Print all entries precisely as they are written.

Collected data:
══════════════════════════════

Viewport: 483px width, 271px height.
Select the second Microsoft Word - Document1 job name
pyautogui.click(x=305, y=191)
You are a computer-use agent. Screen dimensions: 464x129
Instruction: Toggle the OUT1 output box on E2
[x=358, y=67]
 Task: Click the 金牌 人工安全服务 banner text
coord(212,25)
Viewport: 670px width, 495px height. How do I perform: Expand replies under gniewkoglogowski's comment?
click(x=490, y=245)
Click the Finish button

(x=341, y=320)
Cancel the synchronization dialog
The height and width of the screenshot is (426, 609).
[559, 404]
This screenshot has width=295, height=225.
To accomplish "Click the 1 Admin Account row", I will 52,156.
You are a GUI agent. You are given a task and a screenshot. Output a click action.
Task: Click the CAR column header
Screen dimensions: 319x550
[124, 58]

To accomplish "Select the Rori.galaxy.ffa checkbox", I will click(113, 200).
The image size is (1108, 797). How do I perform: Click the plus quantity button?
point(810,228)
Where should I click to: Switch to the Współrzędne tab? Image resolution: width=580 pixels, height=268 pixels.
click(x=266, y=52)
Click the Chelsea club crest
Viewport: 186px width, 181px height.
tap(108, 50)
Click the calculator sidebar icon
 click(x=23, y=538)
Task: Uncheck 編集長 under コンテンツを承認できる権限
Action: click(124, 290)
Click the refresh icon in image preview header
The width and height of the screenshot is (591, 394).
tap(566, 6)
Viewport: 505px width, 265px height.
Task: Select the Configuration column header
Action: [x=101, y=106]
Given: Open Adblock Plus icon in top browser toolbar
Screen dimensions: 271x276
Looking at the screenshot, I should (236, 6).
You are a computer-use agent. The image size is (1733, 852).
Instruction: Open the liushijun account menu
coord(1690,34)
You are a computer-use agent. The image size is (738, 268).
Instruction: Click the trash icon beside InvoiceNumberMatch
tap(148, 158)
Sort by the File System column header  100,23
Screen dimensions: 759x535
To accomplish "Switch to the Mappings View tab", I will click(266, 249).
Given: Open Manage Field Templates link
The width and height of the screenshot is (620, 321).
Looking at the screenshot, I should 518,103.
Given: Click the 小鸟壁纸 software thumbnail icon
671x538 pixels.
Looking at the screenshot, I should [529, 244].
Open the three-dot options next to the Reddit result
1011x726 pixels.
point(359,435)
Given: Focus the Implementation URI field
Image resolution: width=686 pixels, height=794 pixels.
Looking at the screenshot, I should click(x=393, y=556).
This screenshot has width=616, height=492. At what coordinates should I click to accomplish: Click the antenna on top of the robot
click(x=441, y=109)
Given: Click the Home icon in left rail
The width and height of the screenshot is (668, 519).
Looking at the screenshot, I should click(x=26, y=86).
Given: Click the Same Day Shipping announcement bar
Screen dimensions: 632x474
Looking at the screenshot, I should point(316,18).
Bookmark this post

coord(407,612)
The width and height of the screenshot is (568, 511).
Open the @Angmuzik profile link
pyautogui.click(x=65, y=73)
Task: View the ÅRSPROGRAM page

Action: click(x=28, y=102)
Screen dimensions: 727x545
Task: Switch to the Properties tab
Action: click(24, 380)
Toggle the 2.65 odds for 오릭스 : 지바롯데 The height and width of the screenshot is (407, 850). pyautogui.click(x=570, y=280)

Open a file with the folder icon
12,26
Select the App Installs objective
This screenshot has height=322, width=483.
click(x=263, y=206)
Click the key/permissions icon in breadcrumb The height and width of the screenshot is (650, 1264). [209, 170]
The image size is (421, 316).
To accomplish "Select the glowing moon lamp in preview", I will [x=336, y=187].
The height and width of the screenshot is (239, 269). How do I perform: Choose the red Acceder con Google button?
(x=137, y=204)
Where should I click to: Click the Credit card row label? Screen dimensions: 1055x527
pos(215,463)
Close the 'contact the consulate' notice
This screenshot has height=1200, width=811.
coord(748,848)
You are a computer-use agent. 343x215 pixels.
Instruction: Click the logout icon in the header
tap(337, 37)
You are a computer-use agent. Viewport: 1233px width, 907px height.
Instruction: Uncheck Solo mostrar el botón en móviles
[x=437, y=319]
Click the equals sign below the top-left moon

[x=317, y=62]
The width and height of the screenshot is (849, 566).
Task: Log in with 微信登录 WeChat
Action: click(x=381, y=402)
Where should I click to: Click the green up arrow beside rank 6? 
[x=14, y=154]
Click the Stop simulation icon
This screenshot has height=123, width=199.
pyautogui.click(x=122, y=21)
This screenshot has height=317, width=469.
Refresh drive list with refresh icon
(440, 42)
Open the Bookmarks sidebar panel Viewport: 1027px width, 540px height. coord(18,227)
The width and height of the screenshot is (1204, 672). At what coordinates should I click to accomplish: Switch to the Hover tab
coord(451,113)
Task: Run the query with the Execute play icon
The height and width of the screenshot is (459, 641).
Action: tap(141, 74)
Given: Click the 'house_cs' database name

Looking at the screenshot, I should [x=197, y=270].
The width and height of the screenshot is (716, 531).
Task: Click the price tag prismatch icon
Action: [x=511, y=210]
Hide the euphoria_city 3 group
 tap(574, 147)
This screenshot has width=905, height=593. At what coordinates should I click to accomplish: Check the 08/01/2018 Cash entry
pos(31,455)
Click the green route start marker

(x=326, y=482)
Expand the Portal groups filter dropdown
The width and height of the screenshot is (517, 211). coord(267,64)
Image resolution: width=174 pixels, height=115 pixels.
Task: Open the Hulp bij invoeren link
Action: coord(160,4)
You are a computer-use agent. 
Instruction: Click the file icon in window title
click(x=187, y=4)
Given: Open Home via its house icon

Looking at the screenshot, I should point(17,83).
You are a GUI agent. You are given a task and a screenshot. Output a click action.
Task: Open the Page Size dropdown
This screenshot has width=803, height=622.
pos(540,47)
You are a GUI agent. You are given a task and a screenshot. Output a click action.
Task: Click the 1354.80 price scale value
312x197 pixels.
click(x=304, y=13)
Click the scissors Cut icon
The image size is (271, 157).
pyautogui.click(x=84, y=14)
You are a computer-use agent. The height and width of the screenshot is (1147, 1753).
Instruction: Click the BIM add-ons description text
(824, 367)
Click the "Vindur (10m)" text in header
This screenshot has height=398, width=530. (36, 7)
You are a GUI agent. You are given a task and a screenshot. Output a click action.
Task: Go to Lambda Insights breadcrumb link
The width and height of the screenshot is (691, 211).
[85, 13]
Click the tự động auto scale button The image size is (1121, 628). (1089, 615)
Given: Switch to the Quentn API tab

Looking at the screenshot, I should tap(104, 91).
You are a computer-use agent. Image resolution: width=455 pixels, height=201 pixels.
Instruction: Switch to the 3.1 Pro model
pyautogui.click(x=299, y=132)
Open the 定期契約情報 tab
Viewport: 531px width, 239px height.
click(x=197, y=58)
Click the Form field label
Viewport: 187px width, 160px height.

══════════════════════════════

§ **Task output**
Viewport: 483px width, 271px height.
Select the second Microsoft Word - Document1 job name
pyautogui.click(x=305, y=191)
You are a computer-use agent. Screen dimensions: 464x129
Instruction: Toggle the OUT1 output box on E2
[x=358, y=67]
 Task: Click the 金牌 人工安全服务 banner text
coord(212,25)
Viewport: 670px width, 495px height. How do I perform: Expand replies under gniewkoglogowski's comment?
click(x=490, y=245)
Click the Finish button

(x=341, y=320)
Cancel the synchronization dialog
The height and width of the screenshot is (426, 609).
[559, 404]
This screenshot has width=295, height=225.
To accomplish "Click the 1 Admin Account row", I will 52,156.
You are a GUI agent. You are given a task and a screenshot. Output a click action.
Task: Click the CAR column header
Screen dimensions: 319x550
[124, 58]

To accomplish "Select the Rori.galaxy.ffa checkbox", I will click(113, 200).
The image size is (1108, 797). How do I perform: Click the plus quantity button?
point(810,228)
Where should I click to: Switch to the Współrzędne tab? Image resolution: width=580 pixels, height=268 pixels.
click(x=266, y=52)
Click the Chelsea club crest
Viewport: 186px width, 181px height.
tap(108, 50)
Click the calculator sidebar icon
 click(x=23, y=538)
Task: Uncheck 編集長 under コンテンツを承認できる権限
Action: click(124, 290)
Click the refresh icon in image preview header
The width and height of the screenshot is (591, 394).
tap(566, 6)
Viewport: 505px width, 265px height.
Task: Select the Configuration column header
Action: [x=101, y=106]
Given: Open Adblock Plus icon in top browser toolbar
Screen dimensions: 271x276
Looking at the screenshot, I should (236, 6).
You are a computer-use agent. The image size is (1733, 852).
Instruction: Open the liushijun account menu
coord(1690,34)
You are a computer-use agent. The image size is (738, 268).
Instruction: Click the trash icon beside InvoiceNumberMatch
tap(148, 158)
Sort by the File System column header  100,23
Screen dimensions: 759x535
To accomplish "Switch to the Mappings View tab", I will click(266, 249).
Given: Open Manage Field Templates link
The width and height of the screenshot is (620, 321).
Looking at the screenshot, I should 518,103.
Given: Click the 小鸟壁纸 software thumbnail icon
671x538 pixels.
Looking at the screenshot, I should [529, 244].
Open the three-dot options next to the Reddit result
1011x726 pixels.
point(359,435)
Given: Focus the Implementation URI field
Image resolution: width=686 pixels, height=794 pixels.
Looking at the screenshot, I should click(x=393, y=556).
This screenshot has width=616, height=492. At what coordinates should I click to accomplish: Click the antenna on top of the robot
click(x=441, y=109)
Given: Click the Home icon in left rail
The width and height of the screenshot is (668, 519).
Looking at the screenshot, I should click(x=26, y=86).
Given: Click the Same Day Shipping announcement bar
Screen dimensions: 632x474
Looking at the screenshot, I should point(316,18).
Bookmark this post

coord(407,612)
The width and height of the screenshot is (568, 511).
Open the @Angmuzik profile link
pyautogui.click(x=65, y=73)
Task: View the ÅRSPROGRAM page

Action: click(x=28, y=102)
Screen dimensions: 727x545
Task: Switch to the Properties tab
Action: click(24, 380)
Toggle the 2.65 odds for 오릭스 : 지바롯데 The height and width of the screenshot is (407, 850). pyautogui.click(x=570, y=280)

Open a file with the folder icon
12,26
Select the App Installs objective
This screenshot has height=322, width=483.
click(x=263, y=206)
Click the key/permissions icon in breadcrumb The height and width of the screenshot is (650, 1264). [209, 170]
The image size is (421, 316).
To accomplish "Select the glowing moon lamp in preview", I will [x=336, y=187].
The height and width of the screenshot is (239, 269). How do I perform: Choose the red Acceder con Google button?
(x=137, y=204)
Where should I click to: Click the Credit card row label? Screen dimensions: 1055x527
pos(215,463)
Close the 'contact the consulate' notice
This screenshot has height=1200, width=811.
coord(748,848)
You are a computer-use agent. 343x215 pixels.
Instruction: Click the logout icon in the header
tap(337, 37)
You are a computer-use agent. Viewport: 1233px width, 907px height.
Instruction: Uncheck Solo mostrar el botón en móviles
[x=437, y=319]
Click the equals sign below the top-left moon

[x=317, y=62]
The width and height of the screenshot is (849, 566).
Task: Log in with 微信登录 WeChat
Action: click(x=381, y=402)
Where should I click to: Click the green up arrow beside rank 6? 
[x=14, y=154]
Click the Stop simulation icon
This screenshot has height=123, width=199.
pyautogui.click(x=122, y=21)
This screenshot has height=317, width=469.
Refresh drive list with refresh icon
(440, 42)
Open the Bookmarks sidebar panel Viewport: 1027px width, 540px height. coord(18,227)
The width and height of the screenshot is (1204, 672). At what coordinates should I click to accomplish: Switch to the Hover tab
coord(451,113)
Task: Run the query with the Execute play icon
The height and width of the screenshot is (459, 641).
Action: tap(141, 74)
Given: Click the 'house_cs' database name

Looking at the screenshot, I should [x=197, y=270].
The width and height of the screenshot is (716, 531).
Task: Click the price tag prismatch icon
Action: [x=511, y=210]
Hide the euphoria_city 3 group
 tap(574, 147)
This screenshot has width=905, height=593. At what coordinates should I click to accomplish: Check the 08/01/2018 Cash entry
pos(31,455)
Click the green route start marker

(x=326, y=482)
Expand the Portal groups filter dropdown
The width and height of the screenshot is (517, 211). coord(267,64)
Image resolution: width=174 pixels, height=115 pixels.
Task: Open the Hulp bij invoeren link
Action: coord(160,4)
You are a computer-use agent. 
Instruction: Click the file icon in window title
click(x=187, y=4)
Given: Open Home via its house icon

Looking at the screenshot, I should point(17,83).
You are a GUI agent. You are given a task and a screenshot. Output a click action.
Task: Open the Page Size dropdown
This screenshot has width=803, height=622.
pos(540,47)
You are a GUI agent. You are given a task and a screenshot. Output a click action.
Task: Click the 1354.80 price scale value
312x197 pixels.
click(x=304, y=13)
Click the scissors Cut icon
The image size is (271, 157).
pyautogui.click(x=84, y=14)
You are a computer-use agent. The height and width of the screenshot is (1147, 1753).
Instruction: Click the BIM add-ons description text
(824, 367)
Click the "Vindur (10m)" text in header
This screenshot has height=398, width=530. (36, 7)
You are a GUI agent. You are given a task and a screenshot. Output a click action.
Task: Go to Lambda Insights breadcrumb link
The width and height of the screenshot is (691, 211).
[85, 13]
Click the tự động auto scale button The image size is (1121, 628). (1089, 615)
Given: Switch to the Quentn API tab

Looking at the screenshot, I should tap(104, 91).
You are a computer-use agent. Image resolution: width=455 pixels, height=201 pixels.
Instruction: Switch to the 3.1 Pro model
pyautogui.click(x=299, y=132)
Open the 定期契約情報 tab
Viewport: 531px width, 239px height.
click(x=197, y=58)
Click the Form field label
Viewport: 187px width, 160px height.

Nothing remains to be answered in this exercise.